Aim of the exercise:
Copy the lines in the records below word for word, from the line containing "The width and" through the line containing "center-total: 563 600 is", with both of those lines included. Leave the pictures out of your answer.

____ Information

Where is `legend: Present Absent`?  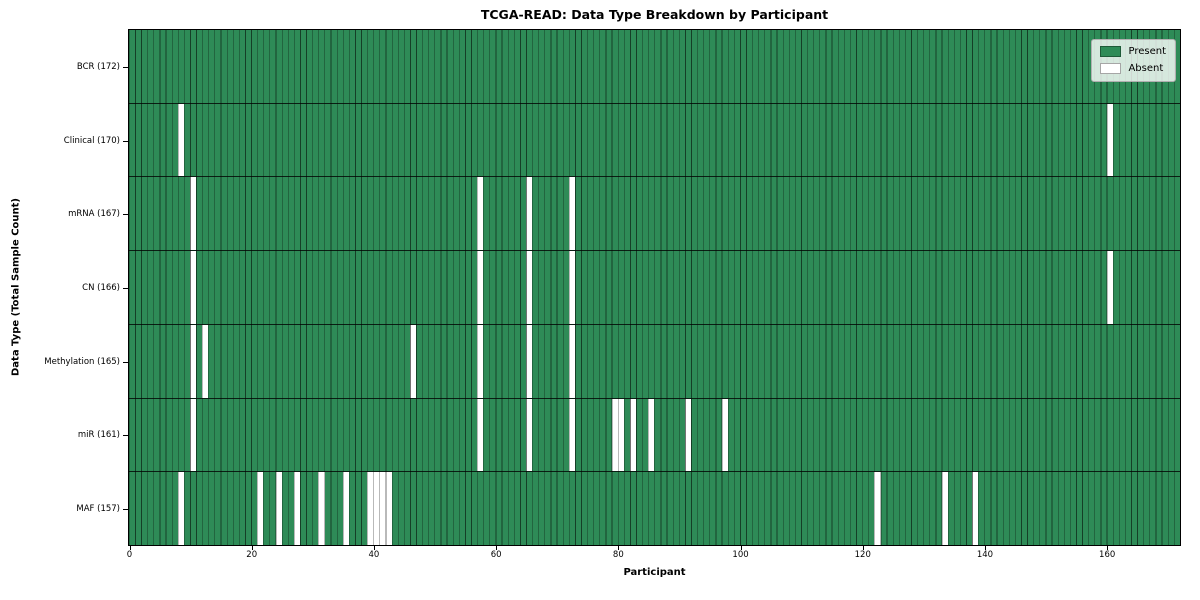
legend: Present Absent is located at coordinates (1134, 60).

________
____ Information

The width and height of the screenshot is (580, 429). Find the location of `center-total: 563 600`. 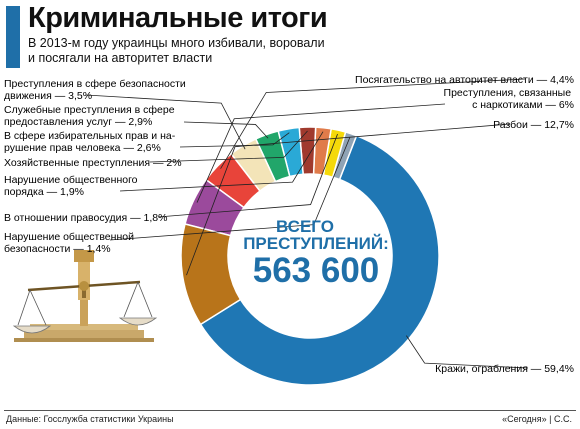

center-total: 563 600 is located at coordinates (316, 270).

________
____ Information

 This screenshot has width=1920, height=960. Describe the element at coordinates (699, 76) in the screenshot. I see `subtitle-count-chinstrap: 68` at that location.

________

Solution:
The width and height of the screenshot is (580, 429). Find the location of `center-total: 563 600`. 

center-total: 563 600 is located at coordinates (316, 270).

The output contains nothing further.